Tenure outcomes have vaulted MIT into the national spotlight on several occasions. The 1984 dismissal of David F. Noble, a historian of technology, became a cause celebre about the extent to which academics are granted freedom of speech after he published several books and papers critical of MIT's and other research universities' reliance upon financial support from corporations and the military.[189] Former materials science professor Gretchen Kalonji sued MIT in 1994 alleging that she was denied tenure because of sexual discrimination.[190][191] In 1997, the Massachusetts Commission Against Discrimination issued a probable cause finding supporting James Jennings' allegations of racial discrimination after a senior faculty search committee in the Department of Urban Studies and Planning did not offer him reciprocal tenure.[192] In 2006-2007, MIT's denial of tenure to African-American biological engineering professor James Sherley reignited accusations of racism in the tenure process, eventually leading to a protracted public dispute with the administration, a brief hunger strike, and the resignation of Professor Frank L. Douglas in protest.[193][194]
Alumni
Many of MIT's over 110,000 alumni and alumnae have had considerable success in scientific research, public service, education, and business. Twenty-six MIT alumni have won the Nobel Prize and 37 have been selected as Rhodes Scholars.[195]

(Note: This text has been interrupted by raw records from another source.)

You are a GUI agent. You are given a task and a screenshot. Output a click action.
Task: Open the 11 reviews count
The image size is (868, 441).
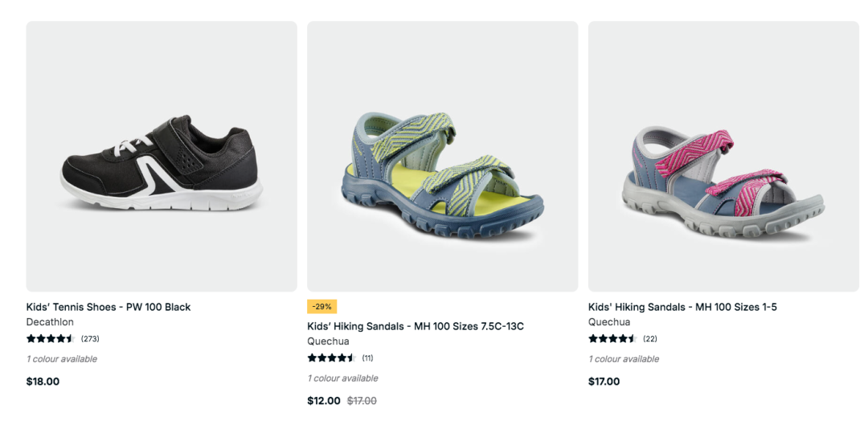pyautogui.click(x=367, y=358)
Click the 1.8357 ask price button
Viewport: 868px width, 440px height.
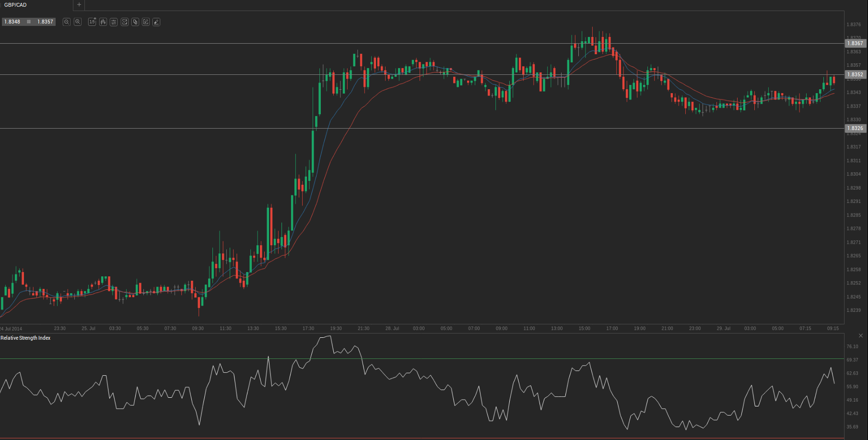point(45,22)
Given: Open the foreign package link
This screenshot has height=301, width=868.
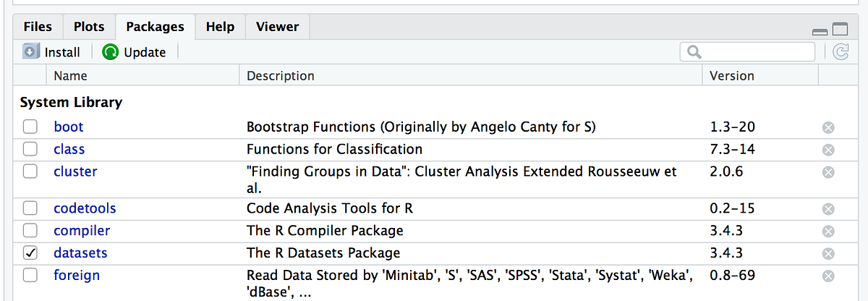Looking at the screenshot, I should coord(77,275).
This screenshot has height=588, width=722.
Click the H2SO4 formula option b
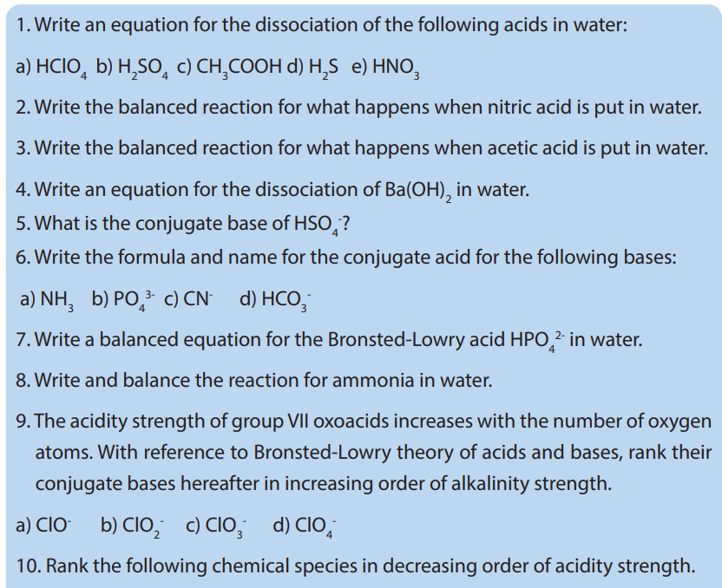(x=143, y=68)
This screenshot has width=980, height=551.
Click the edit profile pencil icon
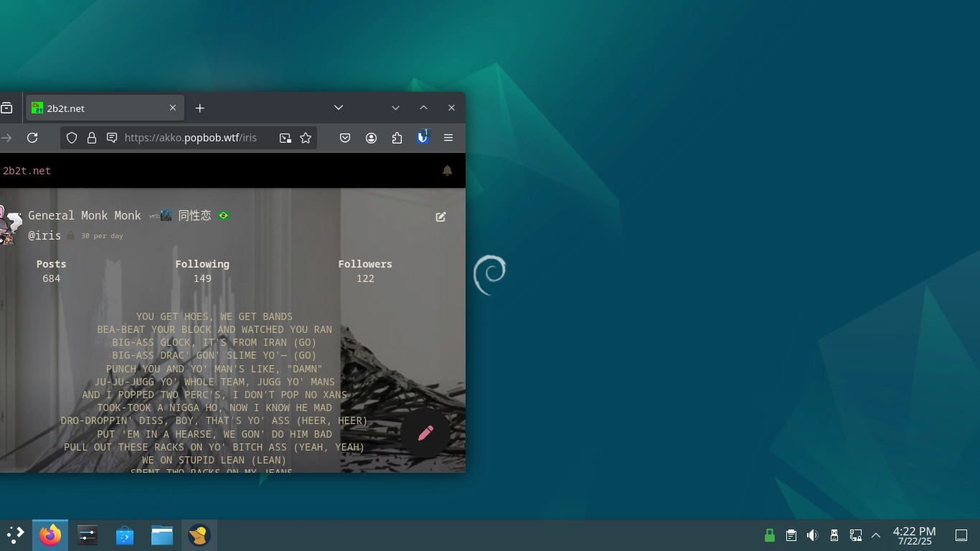pos(440,217)
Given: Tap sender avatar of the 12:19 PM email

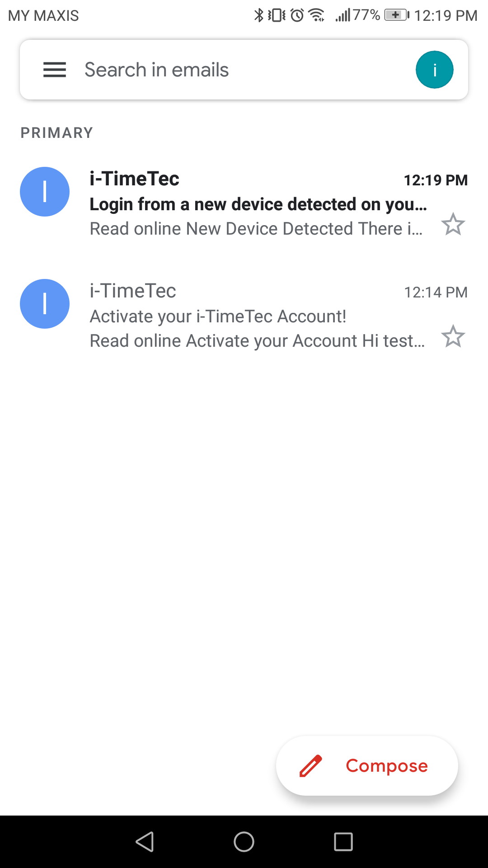Looking at the screenshot, I should click(45, 192).
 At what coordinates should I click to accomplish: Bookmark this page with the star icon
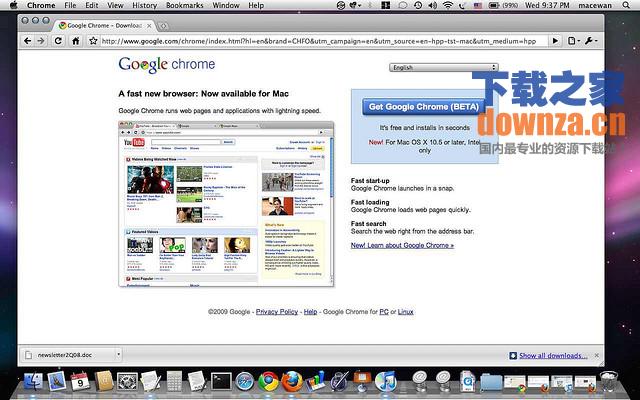[92, 41]
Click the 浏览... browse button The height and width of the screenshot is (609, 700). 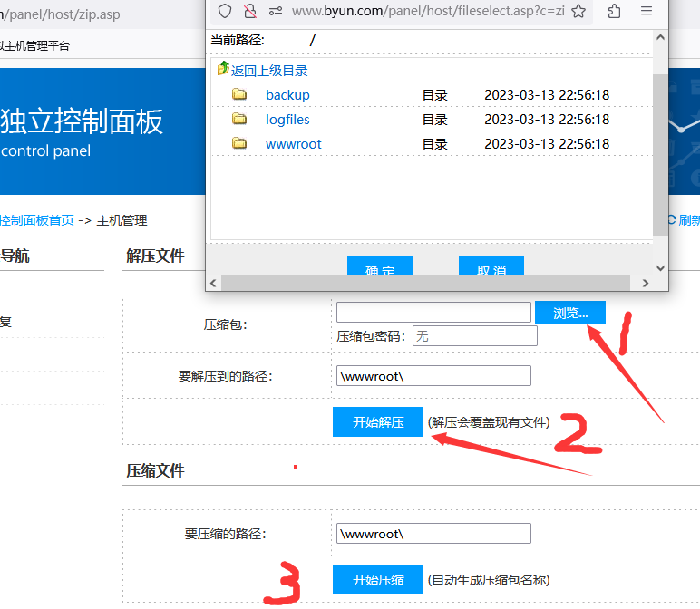[x=570, y=313]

Alumni currently in American politics and public service include Chairman of the Federal Reserve Ben Bernanke, New Hampshire Senator John E. Sununu, U.S. Secretary of Energy Samuel Bodman, MA-1 Representative John Olver, CA-13 Representative Pete Stark. MIT alumni in international politics include British Foreign Minister David Miliband, former U.N. Secretary General Kofi Annan, former Iraqi Deputy Prime Minister Ahmed Chalabi, and former Prime Minister of Israel Benjamin Netanyahu.
MIT alumni founded or co-founded many notable companies, such as Intel, McDonnell Douglas, Texas Instruments, 3Com, Qualcomm, Bose, Raytheon, Koch Industries, Rockwell International, Genentech, and Campbell Soup. The annual Entrepreneurship Competition has lead to the creation of over 85 companies that have, in aggregate, generated 2,500 jobs, received $600 million in venture capital funding, and have a market capitalization of over $10 billion.[196] A 1997 study claimed that the combined revenues of companies founded by MIT affiliates would make it the twenty-fourth largest economy in the world.[197]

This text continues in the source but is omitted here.